Robots On The road: What The Future Of Drones Looks Like

Robots On The road: What The Future Of Drones Looks Like

Which drone future comes faster? Andrey Sebrant, a leading Yandex specialist, is confident that we will start overtaking uncrewed trucks on long-distance routes behind the wheel of a personal car earlier than driving along these roads, lounging in the back seat of an uncrewed passenger car or an uncrewed taxi. 

As cyberpunk father William Gibson remarked very accurately, the future has already arrived; it’s just unevenly distributed. This unevenness is geographic and sectoral: there are territories where the end can be touched first and specific areas in any industry where the future comes faster than the industry as a whole. Sometimes it turns out that these islands of the end are not formed exactly where the experts expected them, and indeed not where the press loudly predicted their appearance.

The auto industry and its closely related logistics business began to change faster even before the pandemic thanks to the competitive pressure of mighty tech giants – primarily Tesla, with its loud statements about the massive arrival of autonomous cars and Amazon with its powerful automation of logistics centers. But if now, in the search for the pictures, you ask the query “autonomous transport,” then the answer will be entirely ordinary cars with an unmanned body kit and mixed-caliber passenger buses, minibusses, shuttles. Such a picture has formed in the mass consciousness.

Autonomous cargo transportation and autonomous delivery of the “last mile,” although not so visible, are developing very actively, and the pandemic year gave this direction an additional acceleration. The requirement for the viability of business (and society itself) under quarantine conditions implies that within the critical infrastructure, it is desirable to minimize mandatory human participation. Let us recall the restrictions that we experienced and try to imagine that couriers cannot leave the house. 

There is no one to get behind the wheel of a truck to deliver products from a factory or warehouse to the nearest distribution center or point of issue. The picture will immediately become apocalyptic, but already existing technologies make it possible to avoid the embodiment of this horror movie into reality.

From a technical point of view, long-distance cargo transportation is a more accessible automation object for several reasons. There are much fewer starting and ending points on such a route and the streets themselves compared to taxis. This means the proportionally less and required volume of roads marked on the map, less variety of road features that require additional training of the unmanned algorithm. There is absolutely no or much less urban traffic on the long-distance route with all its features such as undisciplined pedestrians, micromobility facilities (scooters, bicycles), blind traffic jams, and inconspicuous signs or markings. There is no task to ensure the safety of people who are inside the vehicle.

And it is already clear that all this is by no means theoretical reasoning – look at the latest news. In June, Amazon ordered 1,000 autonomous truck systems from startup Plus and acquired an option to buy 20% from the startup itself. California-based Plus already has experience working with Chinese delivery companies and said in April that trucks under its system travel 1,500 km every day – not a very large figure, but the trouble is the beginning.

The autonomous trucking niche is not just home to numerous startups. Traditional automakers are not ready to give it to newcomers: for example, Volvo or Scania are actively developing their projects in this area.
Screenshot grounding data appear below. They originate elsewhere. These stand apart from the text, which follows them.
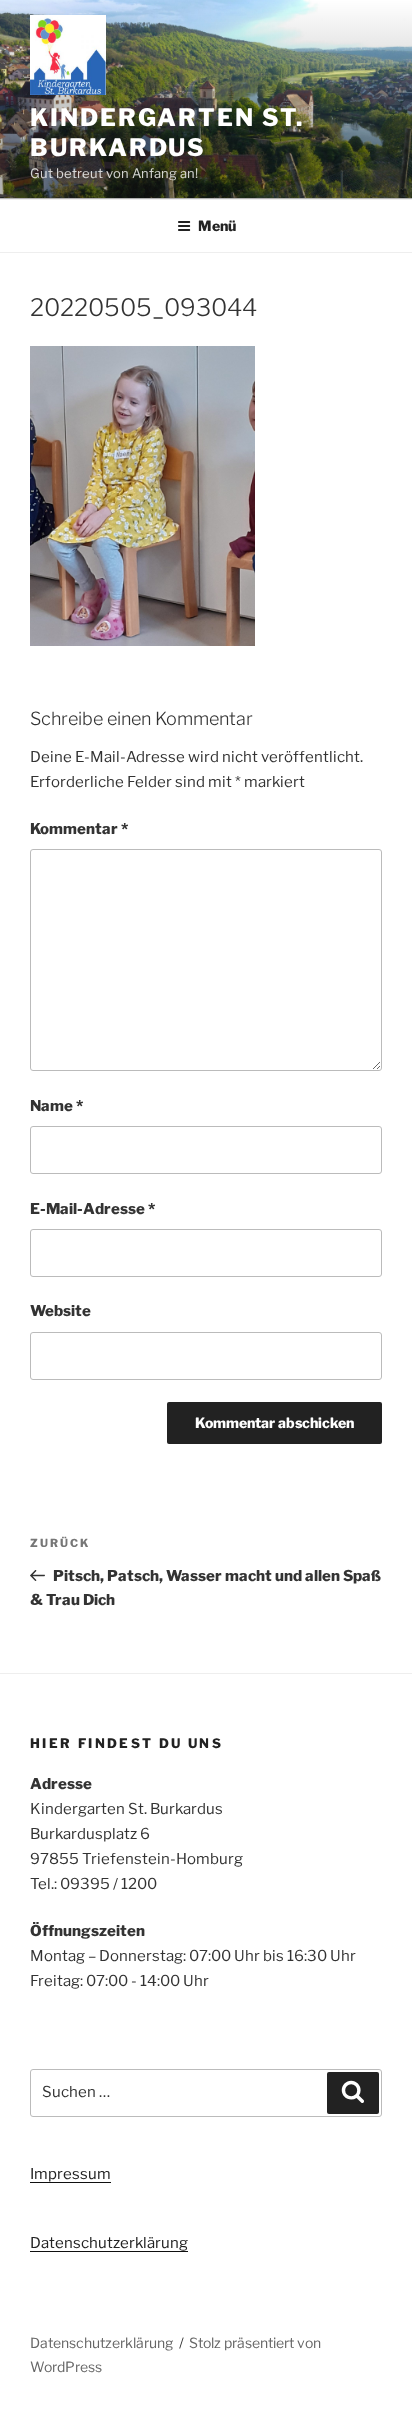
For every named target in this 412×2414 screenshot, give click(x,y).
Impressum (70, 2174)
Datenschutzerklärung (109, 2243)
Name (56, 1106)
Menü (217, 225)
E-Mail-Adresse (92, 1209)
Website (60, 1311)
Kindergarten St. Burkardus (167, 132)
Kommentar (79, 829)
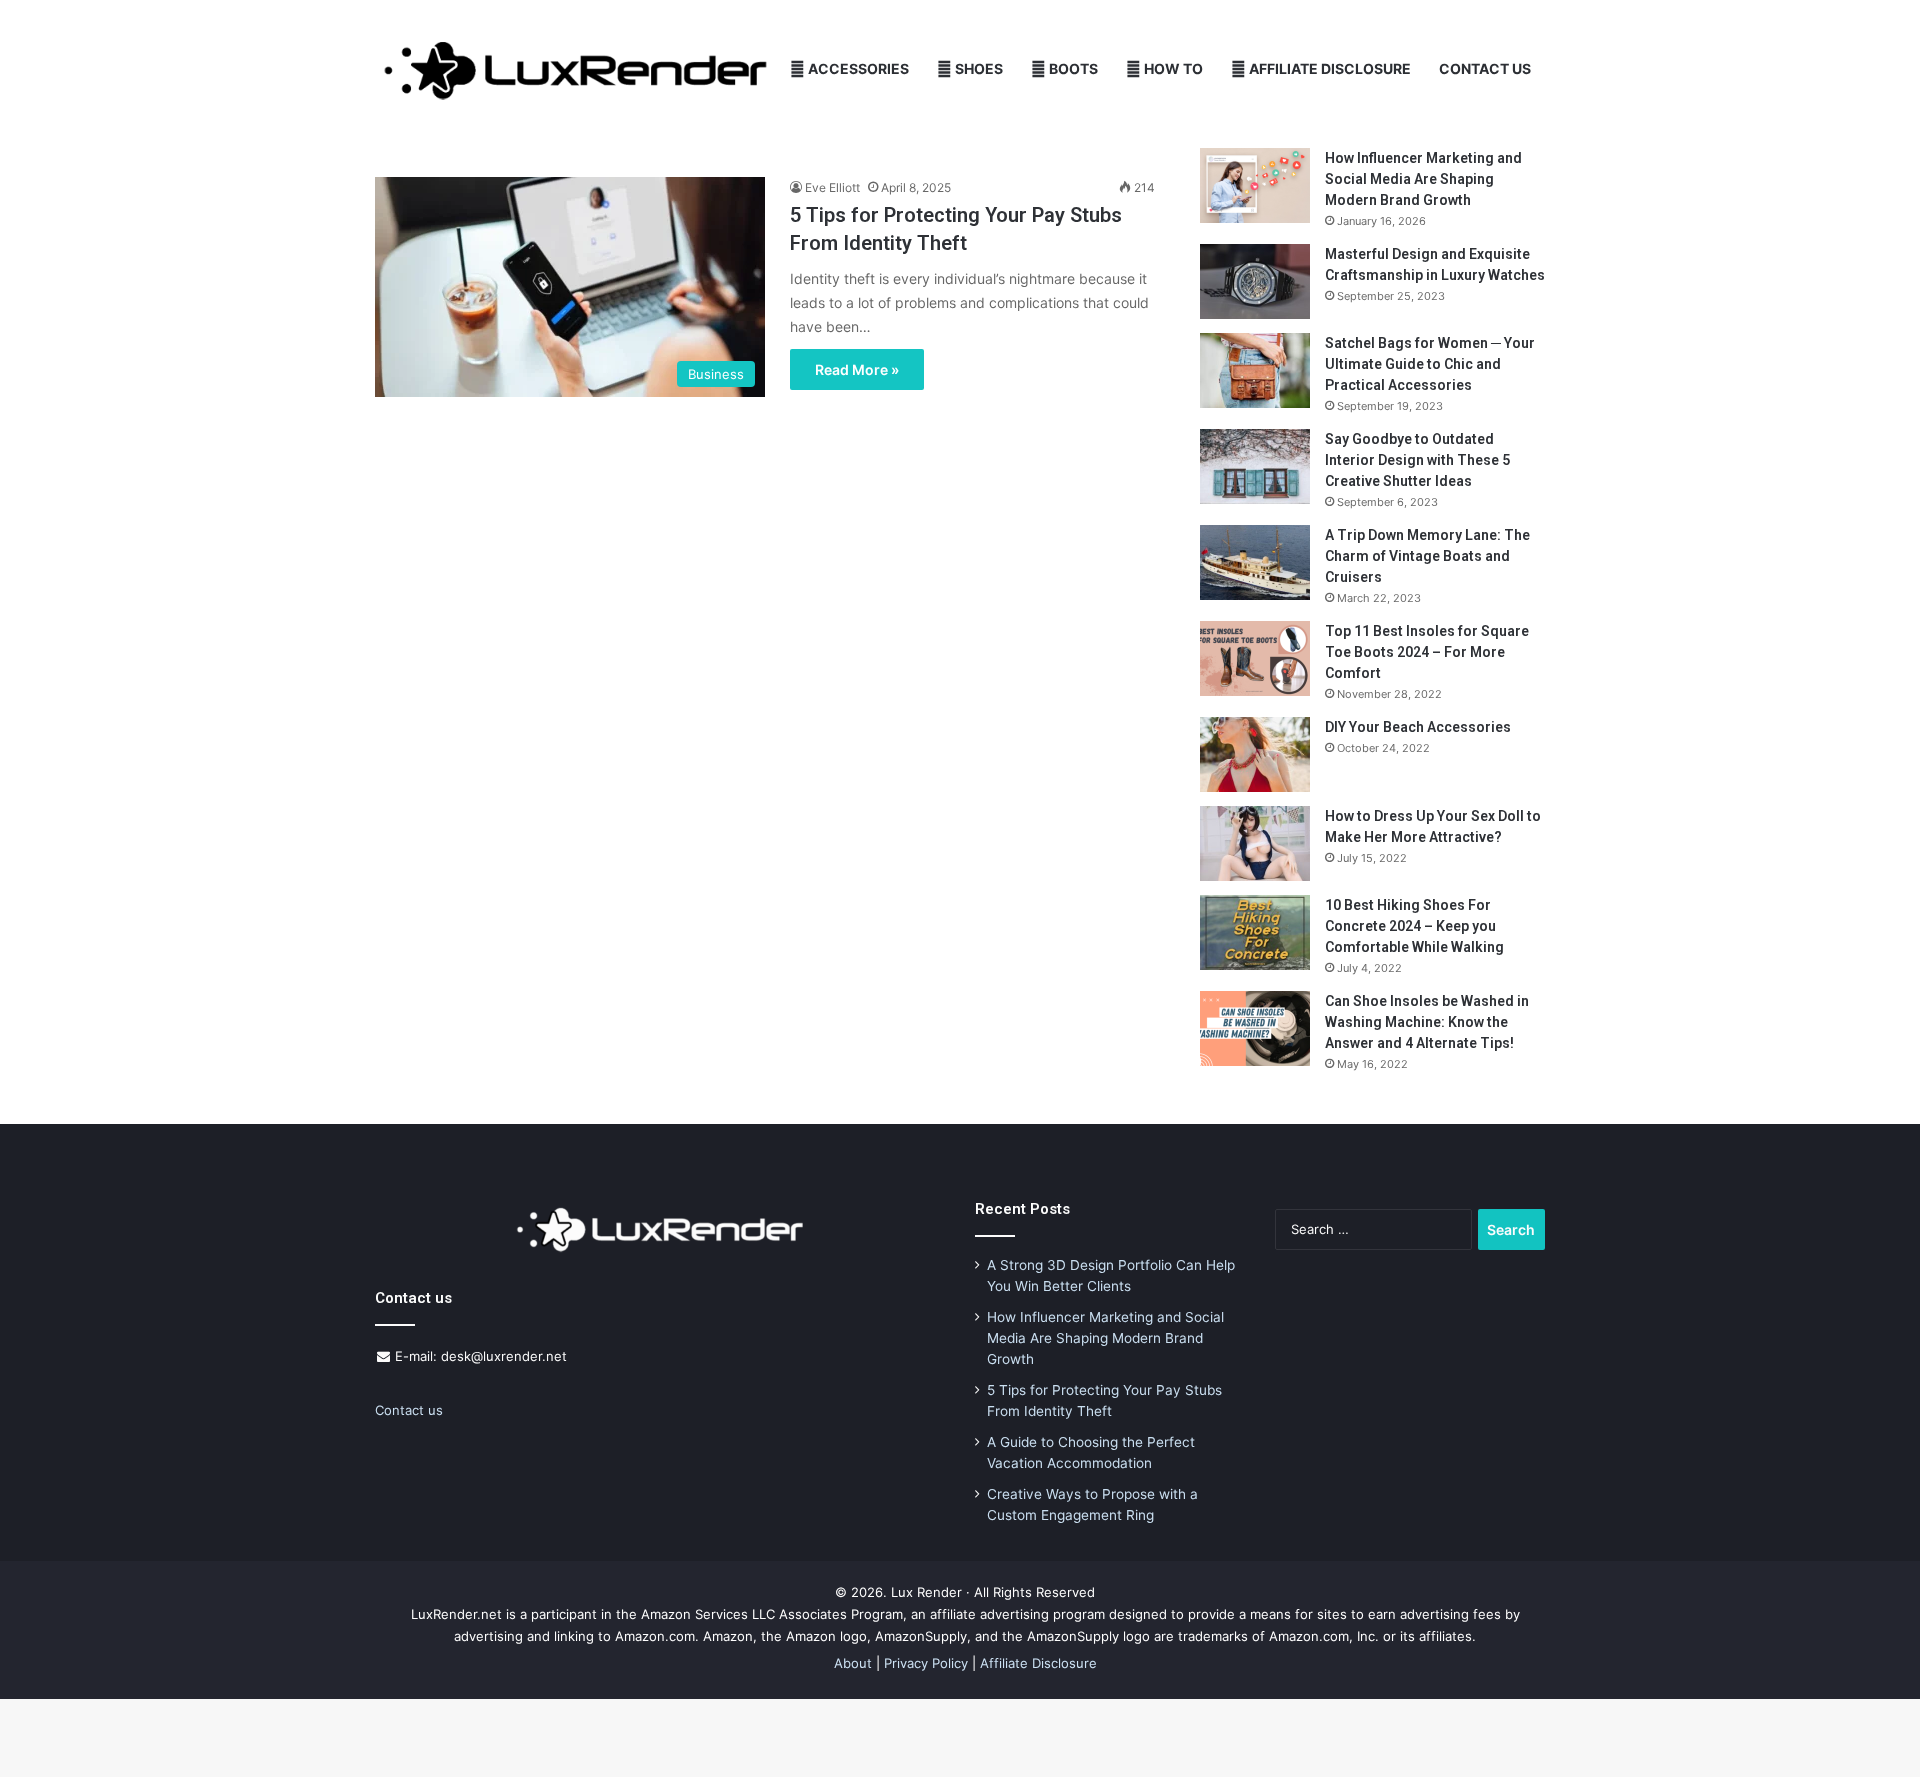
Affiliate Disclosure (1328, 68)
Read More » (857, 369)
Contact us (409, 1410)
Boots (1072, 68)
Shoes (977, 68)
Startups worldwide are already massively testing autonomous last-mile delivery solutions, and here, too, you can see how logistics giants begin to pinpoint these solutions into their vast networks. FedEx, who needs no introduction, said in June that it began testing a compact autonomous delivery vehicle from Nuro in Houston, USA, in April 2021 – and this is not the first independent device in FedEx’s portfolio; there is already Roxo there. In-warehouse automation at FedEx has long been a priority for the company. It illustrates that the transition to unmanned technology is being explored at FedEx at all stages of the logistics service.

And, of course, small autonomous delivery robots can already be found not only in large logistics companies. Many startups around the world, including Russia, are field-testing their rovers for local delivery of ready-made food, groceries, or drugs. Pizza is a favorite subject for such tests in the United States: news in the spirit of “now a robot will bring pizza to Austin” appears in the information feeds almost every week. It’s not just the United States, but China has seen a similar boom in robotic delivery. In June, it reported that online retail giant JD.com is adding 30 new autonomous microvans to its autonomous fleet, delivering packages to 20 cities across the country.

Cargo transportation is not limited to road transport: great interest in autonomy is visible on the water, air, and railways. So the future in the transportation of goods has already begun to sprout synchronously in many places, and one day these areas will merge into a single system. If we return to the geography of this autonomous future, then it is worth noting: we have reason to hope for a meeting with an unmanned wagon not only on foreign trips. At the recently concluded SPIEF 2021, the government announced that it would create a test unmanned logistics corridor on the M-11 Neva highway over the next three years. By the end of the decade, unmanned corridors should cover almost 20,000 km of roads.